- EXERCISE OBJECTIVE
The listing below should be printed again word for word, without any images.
*** EXERCISE MATERIALS ***
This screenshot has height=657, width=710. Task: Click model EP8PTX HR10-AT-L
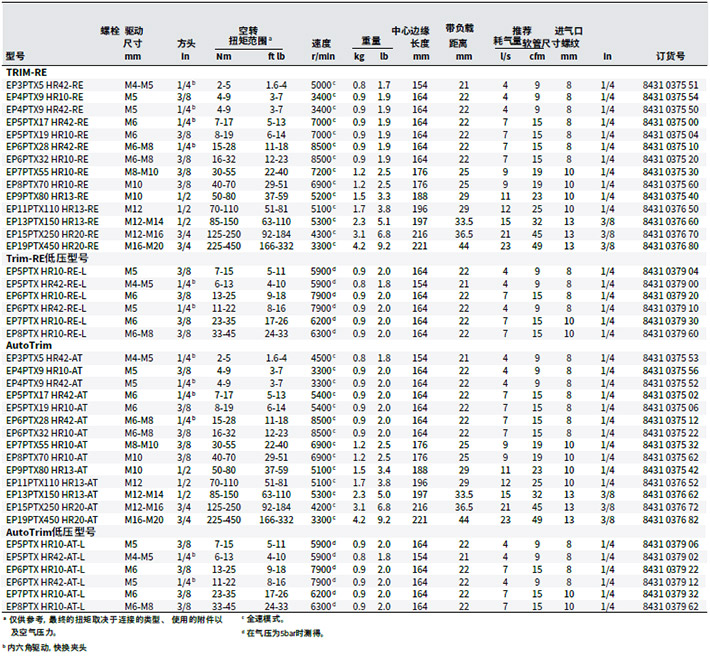tap(46, 604)
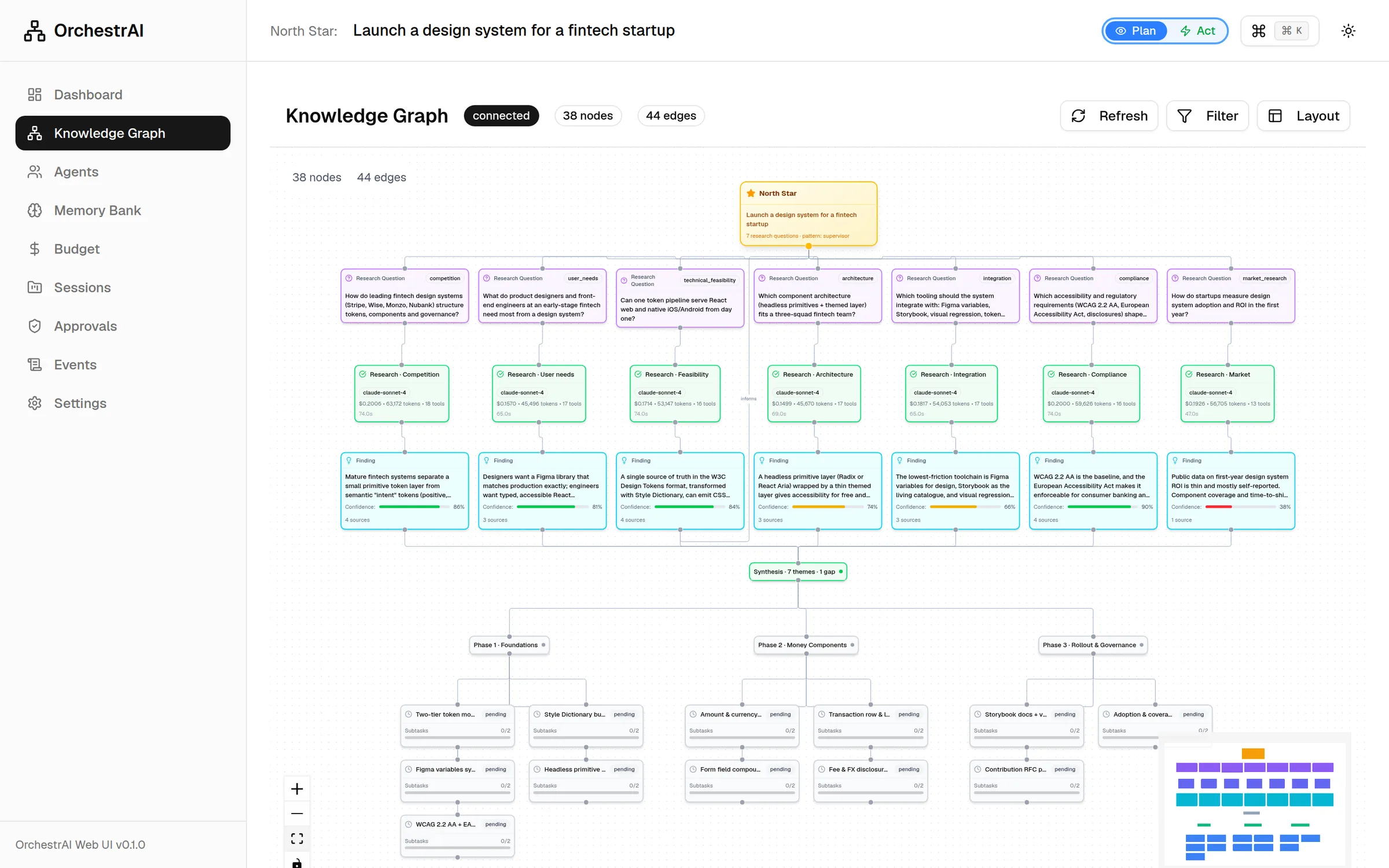Click the graph lock interactivity icon
The height and width of the screenshot is (868, 1389).
[297, 862]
***
- SOLVED PROBLEM
This screenshot has height=657, width=710. Task: Click model EP8PTX HR10-AT-L
tap(46, 604)
Click the graph lock interactivity icon
The height and width of the screenshot is (868, 1389).
[297, 862]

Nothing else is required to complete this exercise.